De là, je peux soit rester déconnectée ou me connecter mais le problème revient par la suite. 

Je ne sais pas si c'est important de le mentionné mais lorsque mail à commencé à avoir des difficultés, il mettait un temps pas possible pour envoyer les mails. 


Voila, j'espere que quelqu'un saura m'aider, j'aimerais vraiment repasser par mail, pour consulter ma boite. 

Merci d'avance!


----------



## xanadu (5 Janvier 2011)

Bonjour. Bienvenue sur MacG 
Une piste sait-on jamais: 
Va sur le site Gmail , ton compte>paramètres et active iMap. dans Transfert et Pop/iMap.

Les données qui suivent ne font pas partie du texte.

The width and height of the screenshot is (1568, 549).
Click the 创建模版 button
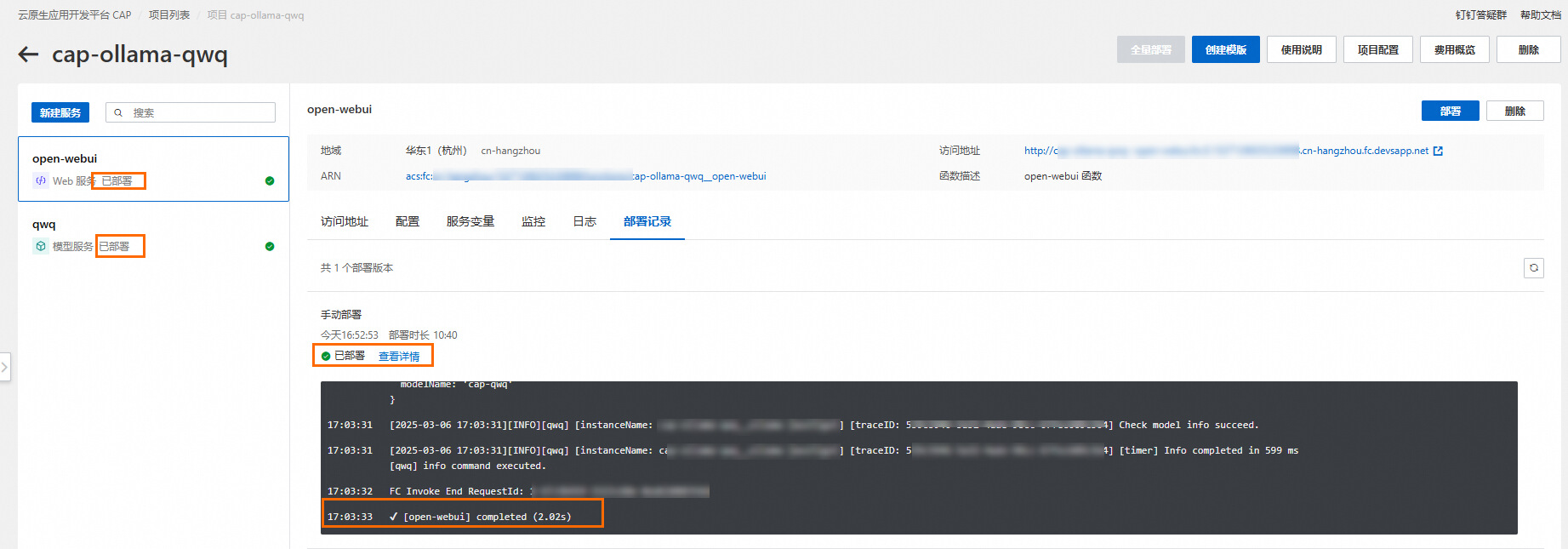[x=1225, y=50]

Retourne vers Mail de ton OS et reconfigure en imap et serveurs d'envoi celui de gmail.(de préférence ne pas cocher "N'utiliser que ce serveurs").

Pour les authentifications et port dans le mode Avancé on verra par la suite.

A suivre


----------



## Waly13 (6 Janvier 2011)

Merci pour ton aide, j'ai vérifier sur gmail et sur mail tout était bien en imap. 
J'ai juste décoché la case "N'utiliser que ce serveur"

Et maintenant, j'ai ce message qui s'affiche: 

"Alerte
Il existe peut-être un problème avec le serveur de courrier ou le réseau. Vérifiez les réglages du compte «*Gmail*» ou réessayez.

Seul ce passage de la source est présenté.